Прошло несколько месяцев. В канун нового 1902 года я получил неожиданно от товарищей своих из Варшавы телеграмму, адресованную «причисленному к Генеральному штабу, капитану Деникину», с сердечным поздравлением… Нужно ли говорить, что встреча Нового года была отпразднована в этот раз с исключительным подъемом.
Из Петербурга мне сообщили потом, как все это произошло. Военный министр был в отъезде, в Туркестане, когда я писал ему. Вернувшись в столицу, он тотчас же отправил мое письмо на заключение в Академию. Сухотин в то время получил уже другое назначение и уехал. Конференция Академии признала содержание письма вполне отвечающим действительности. И ген. Куропаткин на первой же аудиенции у государя, «выразив сожаление, что поступил несправедливо», испросил повеление на причисление мое к Генеральному штабу.

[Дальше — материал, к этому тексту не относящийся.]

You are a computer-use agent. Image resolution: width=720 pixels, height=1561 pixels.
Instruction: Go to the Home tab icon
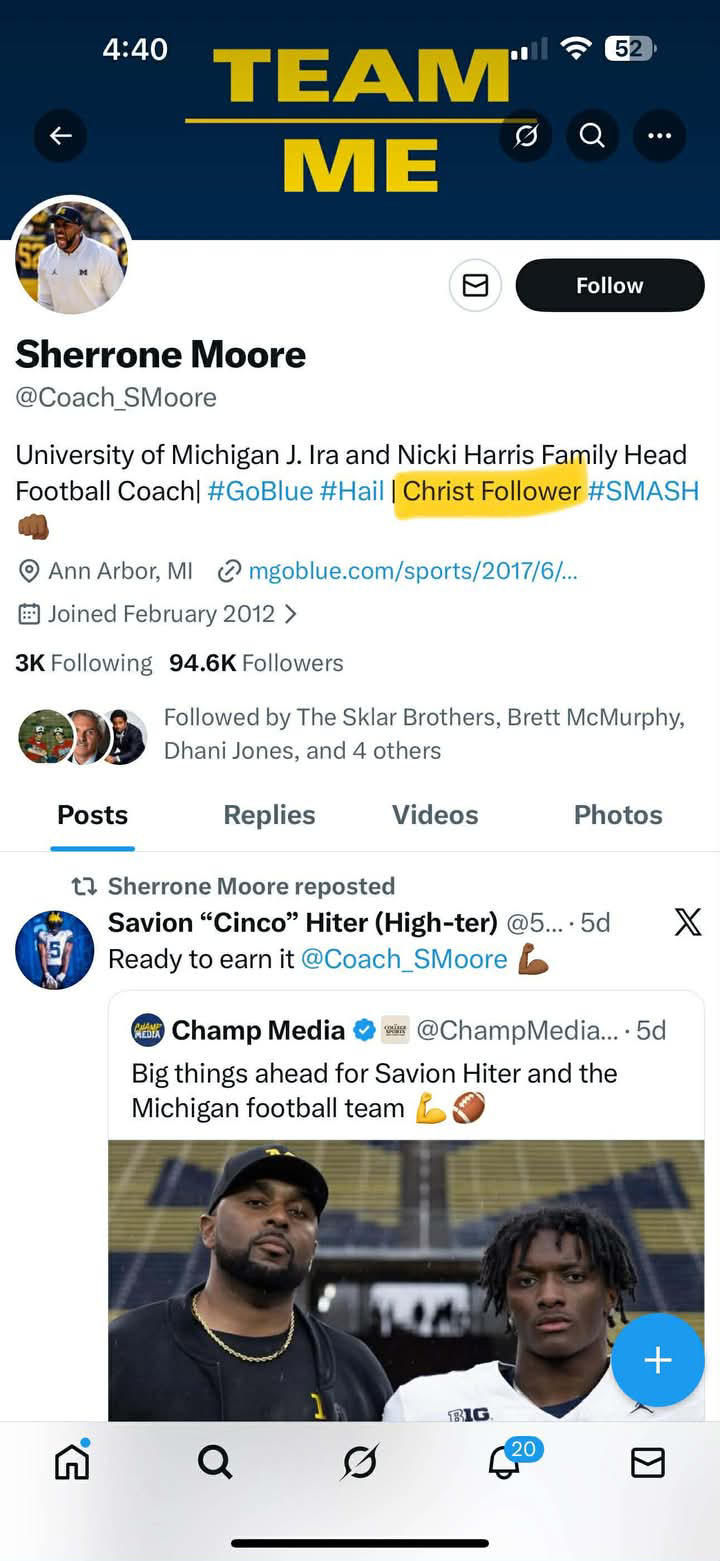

Через несколько дней, распростившись с бригадой, я уехал в Варшаву, к новому месту службы.
Русский солдат
Летом 1902 года я был переведен в Генеральный штаб, с назначением в штаб 2-й пех. дивизии, квартировавшей в Брест-Литовске. Пробыл там недолго, ибо подошла пора командовать для ценза ротой. Осенью вернулся в Варшаву, где вступил в командование ротой 183-го пех. Пултусского полка.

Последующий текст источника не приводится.